[EXERCISE TEXT]

Eligibility Criteria

Sex
ALL
Age
18 Years - 100 Years
Healthy Volunteers
Not accepted

Study Details

Background: Parkinson s disease is a neurologic disorder that affects movement. Its cause is unknown, and it usually begins later in life. Gene changes (PRKN and PINK1) can also cause rare types of Parkinson s disease that start at a young age. Researchers want to conduct a natural history study to learn more about how genes play a role in Parkinson s disease. Objective: To collect data and biological samples from people with different types of Parkinson s disease. Eligibility: People aged 18 to 80 years with either Parkinson s disease or PRKN- and PINK1-linked Parkinson s disease. Healthy volunteers are also needed. Design: Participants will have 6 clinic visits over 5 years. Each visit may take 1 to 3 days. During each visit: Participants will have a physical exam. The exam will be videotaped. They will answer questions about their movement, thinking, mood, and sense of smell. The extent of any symptoms of Parkinson s disease will be evaluated: Participants movements may be assessed with a finger tapping test. They may be asked to scratch and sniff different scented strips to identify odors. They will wear motion sensors on their arms, legs, chest, and back at the clinic. They will wear motion sensor devices on their wrists at home for 1 week. Blood and urine samples will be collected. Other tests are optional: Magnetic resonance imaging (MRI) scan of the brain. Participants will lie on a table that slides into a tube. Lumbar puncture (spinal tap). A thin needle will be inserted into their lower back to draw out a sample of the fluid around their spinal cord. Muscle biopsy. A small sample of tissue will be taken from the leg.

[Extracted data entries]
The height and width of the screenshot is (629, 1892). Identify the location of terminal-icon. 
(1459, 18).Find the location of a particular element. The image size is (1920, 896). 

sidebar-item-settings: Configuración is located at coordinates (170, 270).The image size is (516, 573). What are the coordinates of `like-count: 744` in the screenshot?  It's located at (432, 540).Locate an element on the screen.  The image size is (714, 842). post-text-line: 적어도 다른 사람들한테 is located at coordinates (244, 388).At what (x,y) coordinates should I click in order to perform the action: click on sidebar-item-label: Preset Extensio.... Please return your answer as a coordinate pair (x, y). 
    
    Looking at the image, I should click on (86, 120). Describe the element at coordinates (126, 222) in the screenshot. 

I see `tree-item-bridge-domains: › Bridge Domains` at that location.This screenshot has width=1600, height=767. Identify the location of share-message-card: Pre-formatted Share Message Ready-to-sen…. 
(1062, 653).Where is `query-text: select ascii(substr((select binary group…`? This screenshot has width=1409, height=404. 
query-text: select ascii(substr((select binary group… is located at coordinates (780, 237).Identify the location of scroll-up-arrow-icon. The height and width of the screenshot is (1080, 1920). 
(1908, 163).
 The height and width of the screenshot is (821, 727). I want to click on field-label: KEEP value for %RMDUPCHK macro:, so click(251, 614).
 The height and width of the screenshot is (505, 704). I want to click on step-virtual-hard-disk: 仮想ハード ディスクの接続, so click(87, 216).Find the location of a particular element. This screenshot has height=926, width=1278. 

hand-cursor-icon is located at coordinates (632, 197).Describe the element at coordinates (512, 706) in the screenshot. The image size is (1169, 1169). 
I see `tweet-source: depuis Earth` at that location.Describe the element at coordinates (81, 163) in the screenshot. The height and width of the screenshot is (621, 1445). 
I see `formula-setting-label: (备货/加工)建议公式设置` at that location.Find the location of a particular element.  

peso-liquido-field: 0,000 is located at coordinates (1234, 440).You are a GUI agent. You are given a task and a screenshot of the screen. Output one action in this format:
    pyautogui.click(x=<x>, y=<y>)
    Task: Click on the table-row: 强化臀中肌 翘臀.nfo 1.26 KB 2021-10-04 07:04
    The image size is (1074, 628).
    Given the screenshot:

[WHAT TO WORK ON] List every optional test named in the Parkinson's disease study description above.

[SOLVED EXERCISE]
Magnetic resonance imaging (MRI) scan of the brain
Lumbar puncture (spinal tap)
Muscle biopsy